Activity.
Wherever the word "agent" appears in a line of the records, copy that line.

[Items from a dataset]
# # # #
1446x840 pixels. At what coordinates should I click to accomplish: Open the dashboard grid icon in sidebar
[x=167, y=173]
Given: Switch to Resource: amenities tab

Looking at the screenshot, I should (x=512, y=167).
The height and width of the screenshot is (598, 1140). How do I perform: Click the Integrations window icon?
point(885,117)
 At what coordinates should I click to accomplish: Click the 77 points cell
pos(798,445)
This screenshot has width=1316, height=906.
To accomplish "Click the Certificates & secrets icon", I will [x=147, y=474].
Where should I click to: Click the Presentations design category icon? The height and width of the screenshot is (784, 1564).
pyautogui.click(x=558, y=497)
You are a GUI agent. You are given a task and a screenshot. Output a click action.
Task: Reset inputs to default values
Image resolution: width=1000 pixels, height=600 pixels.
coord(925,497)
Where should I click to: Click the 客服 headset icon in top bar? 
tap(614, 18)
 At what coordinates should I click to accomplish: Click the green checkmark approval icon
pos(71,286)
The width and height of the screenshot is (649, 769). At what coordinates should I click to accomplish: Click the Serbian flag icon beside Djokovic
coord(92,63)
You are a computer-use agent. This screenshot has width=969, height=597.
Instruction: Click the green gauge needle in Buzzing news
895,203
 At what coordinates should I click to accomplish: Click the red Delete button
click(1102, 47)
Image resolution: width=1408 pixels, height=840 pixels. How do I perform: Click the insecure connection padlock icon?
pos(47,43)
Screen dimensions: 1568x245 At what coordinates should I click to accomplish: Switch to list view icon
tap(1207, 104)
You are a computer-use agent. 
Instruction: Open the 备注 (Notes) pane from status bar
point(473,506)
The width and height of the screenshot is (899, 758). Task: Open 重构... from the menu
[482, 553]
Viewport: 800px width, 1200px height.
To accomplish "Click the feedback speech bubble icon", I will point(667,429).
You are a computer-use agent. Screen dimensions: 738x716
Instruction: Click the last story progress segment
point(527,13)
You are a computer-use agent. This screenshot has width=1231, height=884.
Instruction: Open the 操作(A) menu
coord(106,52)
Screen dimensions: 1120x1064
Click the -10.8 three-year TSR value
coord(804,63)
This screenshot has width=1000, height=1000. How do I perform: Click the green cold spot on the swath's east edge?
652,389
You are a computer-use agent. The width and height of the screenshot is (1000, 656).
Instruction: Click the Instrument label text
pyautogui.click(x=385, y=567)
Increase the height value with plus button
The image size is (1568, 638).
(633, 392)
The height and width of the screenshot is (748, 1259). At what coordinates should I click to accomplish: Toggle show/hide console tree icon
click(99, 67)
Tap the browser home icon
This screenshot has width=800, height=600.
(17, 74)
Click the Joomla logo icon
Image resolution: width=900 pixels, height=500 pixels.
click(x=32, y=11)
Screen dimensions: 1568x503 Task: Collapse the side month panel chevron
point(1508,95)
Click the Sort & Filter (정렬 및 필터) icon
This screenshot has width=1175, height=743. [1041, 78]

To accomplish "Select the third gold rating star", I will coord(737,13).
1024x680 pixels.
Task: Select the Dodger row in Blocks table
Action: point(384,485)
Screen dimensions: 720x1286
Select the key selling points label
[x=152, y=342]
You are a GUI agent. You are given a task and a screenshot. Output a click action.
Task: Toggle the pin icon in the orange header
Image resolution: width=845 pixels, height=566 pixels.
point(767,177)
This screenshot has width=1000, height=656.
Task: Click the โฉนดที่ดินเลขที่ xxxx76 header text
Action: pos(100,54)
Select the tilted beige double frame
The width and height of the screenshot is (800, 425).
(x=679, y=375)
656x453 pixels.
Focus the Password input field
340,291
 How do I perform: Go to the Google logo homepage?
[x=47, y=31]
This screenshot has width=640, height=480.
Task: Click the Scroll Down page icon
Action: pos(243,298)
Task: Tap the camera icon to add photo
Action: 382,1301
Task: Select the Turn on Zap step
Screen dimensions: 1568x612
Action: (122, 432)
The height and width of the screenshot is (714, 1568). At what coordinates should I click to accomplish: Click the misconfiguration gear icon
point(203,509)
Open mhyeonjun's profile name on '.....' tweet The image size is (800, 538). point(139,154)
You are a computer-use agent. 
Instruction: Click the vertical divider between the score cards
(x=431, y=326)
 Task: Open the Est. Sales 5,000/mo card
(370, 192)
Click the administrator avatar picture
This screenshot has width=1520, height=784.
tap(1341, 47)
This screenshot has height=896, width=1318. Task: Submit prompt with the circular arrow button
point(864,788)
# # # #
Output for this exercise.
You are a GUI agent. You are given a task and a screenshot. Output a click action.
You are a computer-use agent. This screenshot has width=969, height=597.
You are a computer-use agent. 
You are a computer-use agent. Screen dimensions: 738x716
You are a computer-use agent. This screenshot has width=1231, height=884.
You are a computer-use agent. The width and height of the screenshot is (1000, 656).
You are a GUI agent. You are given a task and a screenshot. Output a click action.
You are a computer-use agent. 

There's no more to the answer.